__Your assignment__: Can you reproduce the part of the text on declining esophageal strictures word for word, starting with "The team calculated" and going on through "recurrent esophageal strictures."?

__Passage for review__:

The widespread use of proton pump inhibitors for gastro-esophageal reflux disease (GERD) could result in a decline in new as well as recurrent GERD disease-related esophageal strictures.
The temporal trends of strictures have not been examined in population-based studies.
|Recurrent dilation within 1 year declined from 16% to 8%|
|Alimentary Pharmacology & Therapeutics|
Drs El-Serag and Lau from Texas examined the temporal trends in strictures.
The team calculated age-adjusted incidence rates of new esophageal strictures with or without esophageal dilation.
The team evaluated a sample of Medicare beneficiaries between 1992 and 2000.
The team also assessed recurrent dilations recorded at least 3 months after a new stricture or the preceding recurrent stricture.
The research team found that the age-adjusted rates for strictures accompanied with dilation declined by approximately 11% from 215 per million to 192 per million.
New esophageal strictures with dilation declined as a proportion of all upper endoscopies procedures, from 3% to 2%.
The researchers found that recurrent dilation within 1 year declined dramatically from 16% in 1992 to 8% in 2000.
Using a multivariable proportional hazards model, the team found a 30% risk reduction of recurrent esophageal strictures.
Dr El-Serag's team concluded, “This population-based study indicates that the incidence of new as well as recurrent esophageal strictures has been declining.”
“In the face of rising incidence of other GERD-related complications, it is important to understand the explanation of the present observations.”

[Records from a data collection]

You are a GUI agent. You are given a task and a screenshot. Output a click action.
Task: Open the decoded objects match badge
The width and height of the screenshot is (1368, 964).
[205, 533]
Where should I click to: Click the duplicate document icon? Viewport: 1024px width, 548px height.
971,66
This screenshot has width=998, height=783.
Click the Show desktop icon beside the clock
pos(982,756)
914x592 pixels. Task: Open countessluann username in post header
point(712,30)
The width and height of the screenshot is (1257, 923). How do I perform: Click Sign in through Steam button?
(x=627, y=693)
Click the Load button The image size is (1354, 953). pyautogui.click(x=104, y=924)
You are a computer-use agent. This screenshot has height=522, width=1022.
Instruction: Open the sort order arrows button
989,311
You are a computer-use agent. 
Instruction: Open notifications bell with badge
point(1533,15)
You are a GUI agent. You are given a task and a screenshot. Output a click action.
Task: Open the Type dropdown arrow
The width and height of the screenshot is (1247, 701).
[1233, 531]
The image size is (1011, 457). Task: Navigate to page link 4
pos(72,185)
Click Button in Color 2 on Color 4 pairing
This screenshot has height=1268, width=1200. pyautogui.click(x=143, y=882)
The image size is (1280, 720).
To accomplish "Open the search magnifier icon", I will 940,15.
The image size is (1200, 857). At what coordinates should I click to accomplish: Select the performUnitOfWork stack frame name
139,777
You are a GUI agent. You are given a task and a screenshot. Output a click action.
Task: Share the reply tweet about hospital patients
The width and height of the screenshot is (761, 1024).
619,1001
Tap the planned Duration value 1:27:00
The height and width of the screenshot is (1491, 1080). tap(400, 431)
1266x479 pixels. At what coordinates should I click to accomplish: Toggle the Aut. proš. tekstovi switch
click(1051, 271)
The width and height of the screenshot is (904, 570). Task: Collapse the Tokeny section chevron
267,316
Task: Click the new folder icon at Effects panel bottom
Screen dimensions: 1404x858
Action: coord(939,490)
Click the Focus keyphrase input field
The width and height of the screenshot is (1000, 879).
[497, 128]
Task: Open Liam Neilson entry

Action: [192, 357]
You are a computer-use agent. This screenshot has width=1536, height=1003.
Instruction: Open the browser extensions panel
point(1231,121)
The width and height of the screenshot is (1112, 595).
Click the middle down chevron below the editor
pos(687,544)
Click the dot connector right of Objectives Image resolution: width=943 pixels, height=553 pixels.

__Answer section__:
The team calculated age-adjusted incidence rates of new esophageal strictures with or without esophageal dilation.
The team evaluated a sample of Medicare beneficiaries between 1992 and 2000.
The team also assessed recurrent dilations recorded at least 3 months after a new stricture or the preceding recurrent stricture.
The research team found that the age-adjusted rates for strictures accompanied with dilation declined by approximately 11% from 215 per million to 192 per million.
New esophageal strictures with dilation declined as a proportion of all upper endoscopies procedures, from 3% to 2%.
The researchers found that recurrent dilation within 1 year declined dramatically from 16% in 1992 to 8% in 2000.
Using a multivariable proportional hazards model, the team found a 30% risk reduction of recurrent esophageal strictures.